THE SEVEN AGES OF WOMAN.

(As Sir James Crichton Browne seems prophetically to see them.)

Woman's world's a stage,

And modern women will be ill-cast players;

They'll have new exits and strange entrances,

And one She will play many mannish parts,

And these her Seven Ages. First the infant

"Grinding" and "sapping" in its mother's arms,

And then the pinched High-School girl, with packed satchel,

And worn anæmic face, creeping like cripple

Short-sightedly to school. Then the "free-lover,"

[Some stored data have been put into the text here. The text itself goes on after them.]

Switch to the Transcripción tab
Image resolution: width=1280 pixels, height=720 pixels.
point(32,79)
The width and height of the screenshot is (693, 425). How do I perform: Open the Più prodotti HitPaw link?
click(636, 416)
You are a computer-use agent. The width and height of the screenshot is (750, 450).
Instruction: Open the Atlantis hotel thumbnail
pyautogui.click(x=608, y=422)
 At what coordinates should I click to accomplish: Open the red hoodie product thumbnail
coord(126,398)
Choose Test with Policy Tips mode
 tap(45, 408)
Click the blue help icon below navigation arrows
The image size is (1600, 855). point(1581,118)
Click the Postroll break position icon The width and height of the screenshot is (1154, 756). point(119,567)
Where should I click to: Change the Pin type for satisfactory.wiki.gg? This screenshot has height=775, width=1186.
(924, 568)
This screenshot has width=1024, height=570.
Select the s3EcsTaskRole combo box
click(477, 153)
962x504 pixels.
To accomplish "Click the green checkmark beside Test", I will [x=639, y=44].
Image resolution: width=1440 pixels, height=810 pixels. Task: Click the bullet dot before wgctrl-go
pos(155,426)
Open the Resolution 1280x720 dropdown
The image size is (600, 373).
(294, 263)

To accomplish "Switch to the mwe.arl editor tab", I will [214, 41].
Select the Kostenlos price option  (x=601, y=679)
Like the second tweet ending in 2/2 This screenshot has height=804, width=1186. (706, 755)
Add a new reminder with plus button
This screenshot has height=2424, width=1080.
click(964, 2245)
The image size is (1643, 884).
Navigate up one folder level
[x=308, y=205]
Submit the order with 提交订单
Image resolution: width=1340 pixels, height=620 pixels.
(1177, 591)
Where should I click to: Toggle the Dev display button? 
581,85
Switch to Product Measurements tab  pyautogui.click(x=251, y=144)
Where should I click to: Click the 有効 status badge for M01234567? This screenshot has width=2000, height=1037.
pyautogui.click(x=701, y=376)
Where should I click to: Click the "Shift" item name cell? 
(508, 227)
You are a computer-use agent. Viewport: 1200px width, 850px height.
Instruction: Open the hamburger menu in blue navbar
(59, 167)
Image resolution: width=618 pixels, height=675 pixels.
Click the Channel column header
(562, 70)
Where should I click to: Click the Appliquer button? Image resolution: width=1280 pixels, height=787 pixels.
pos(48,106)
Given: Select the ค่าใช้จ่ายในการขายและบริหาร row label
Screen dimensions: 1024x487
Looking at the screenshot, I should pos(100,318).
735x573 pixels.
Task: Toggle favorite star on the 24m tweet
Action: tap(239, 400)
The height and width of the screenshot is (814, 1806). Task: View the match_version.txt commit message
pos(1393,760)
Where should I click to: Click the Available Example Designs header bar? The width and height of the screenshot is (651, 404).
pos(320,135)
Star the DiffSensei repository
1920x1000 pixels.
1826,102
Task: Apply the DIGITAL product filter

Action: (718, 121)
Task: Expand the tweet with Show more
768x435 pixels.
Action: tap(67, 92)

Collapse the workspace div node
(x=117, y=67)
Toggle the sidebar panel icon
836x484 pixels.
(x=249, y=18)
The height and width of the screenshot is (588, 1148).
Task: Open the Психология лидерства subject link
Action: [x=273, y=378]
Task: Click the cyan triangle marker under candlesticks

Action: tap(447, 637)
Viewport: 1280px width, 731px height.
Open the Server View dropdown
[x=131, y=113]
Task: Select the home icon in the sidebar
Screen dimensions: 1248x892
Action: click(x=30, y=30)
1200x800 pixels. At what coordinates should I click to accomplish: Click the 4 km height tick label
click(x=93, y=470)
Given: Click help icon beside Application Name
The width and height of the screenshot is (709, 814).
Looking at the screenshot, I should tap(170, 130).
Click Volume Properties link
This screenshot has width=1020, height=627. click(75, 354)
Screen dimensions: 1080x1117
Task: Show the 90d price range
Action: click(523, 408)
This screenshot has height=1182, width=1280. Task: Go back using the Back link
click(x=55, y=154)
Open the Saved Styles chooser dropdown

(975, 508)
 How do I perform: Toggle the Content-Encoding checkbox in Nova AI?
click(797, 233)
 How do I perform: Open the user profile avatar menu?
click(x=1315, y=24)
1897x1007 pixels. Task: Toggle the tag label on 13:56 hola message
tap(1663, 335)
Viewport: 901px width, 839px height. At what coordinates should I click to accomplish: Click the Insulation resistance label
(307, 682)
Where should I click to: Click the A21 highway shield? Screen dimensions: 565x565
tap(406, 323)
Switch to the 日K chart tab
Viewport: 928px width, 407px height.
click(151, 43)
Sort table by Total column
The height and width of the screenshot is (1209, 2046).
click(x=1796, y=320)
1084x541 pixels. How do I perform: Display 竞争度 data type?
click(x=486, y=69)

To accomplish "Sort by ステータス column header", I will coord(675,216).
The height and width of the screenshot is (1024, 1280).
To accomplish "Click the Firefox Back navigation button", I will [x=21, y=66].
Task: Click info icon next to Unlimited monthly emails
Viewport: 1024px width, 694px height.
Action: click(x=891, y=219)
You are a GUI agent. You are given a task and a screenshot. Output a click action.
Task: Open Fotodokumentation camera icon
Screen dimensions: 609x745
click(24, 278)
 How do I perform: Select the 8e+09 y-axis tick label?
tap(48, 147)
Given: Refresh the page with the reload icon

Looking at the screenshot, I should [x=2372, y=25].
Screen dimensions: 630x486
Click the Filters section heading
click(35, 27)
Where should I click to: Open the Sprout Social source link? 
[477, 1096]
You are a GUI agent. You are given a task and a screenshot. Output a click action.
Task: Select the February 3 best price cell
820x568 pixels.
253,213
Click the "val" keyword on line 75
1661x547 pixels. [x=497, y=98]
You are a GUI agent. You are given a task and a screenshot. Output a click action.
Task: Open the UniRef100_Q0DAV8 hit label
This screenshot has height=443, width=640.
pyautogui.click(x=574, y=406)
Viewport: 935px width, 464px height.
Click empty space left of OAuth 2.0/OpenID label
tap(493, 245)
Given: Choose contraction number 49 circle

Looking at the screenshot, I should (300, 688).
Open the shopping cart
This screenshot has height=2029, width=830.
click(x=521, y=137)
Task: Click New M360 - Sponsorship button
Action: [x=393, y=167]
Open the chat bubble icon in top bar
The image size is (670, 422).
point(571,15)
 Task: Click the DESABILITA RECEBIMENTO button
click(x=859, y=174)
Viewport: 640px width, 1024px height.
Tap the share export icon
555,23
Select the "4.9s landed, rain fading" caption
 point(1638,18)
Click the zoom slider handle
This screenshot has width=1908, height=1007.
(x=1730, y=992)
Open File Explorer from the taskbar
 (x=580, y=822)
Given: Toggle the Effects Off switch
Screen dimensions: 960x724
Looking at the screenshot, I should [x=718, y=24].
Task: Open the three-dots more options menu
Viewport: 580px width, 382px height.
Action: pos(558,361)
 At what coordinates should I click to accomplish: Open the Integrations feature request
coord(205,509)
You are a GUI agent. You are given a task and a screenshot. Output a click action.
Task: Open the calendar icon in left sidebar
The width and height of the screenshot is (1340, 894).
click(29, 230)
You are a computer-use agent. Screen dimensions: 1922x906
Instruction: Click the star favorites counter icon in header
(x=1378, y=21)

Mouthing out IBSEN, or some cynic ballad

Made against matrimony. Then a spouter,

Full of long words and windy; a wire-puller,

Jealous of office, fond of platform-posing,

Seeking that bubble She-enfranchisement

E'en with abusive mouth. Then County-Councillor,

Her meagre bosom shrunk and harshly lined,

Full of "land-laws" and "unearned increment";

Or playing M.P. part. The sixth age shifts

Into the withered sour She-pantaloon,

With spectacles on nose and "Gamp" at side,

Her azure hose, well-darned, a world too wide

For her shrunk shanks; her once sweet woman's voice,

Verjuiced to Virgin-vinegarishness,

Grates harshly in its sound. Last scene of all,

That ends this strange new-fangled history,

Is sheer unwomanliness, mere sex-negation—

Sans love, sans charm, sans grace, sans everything.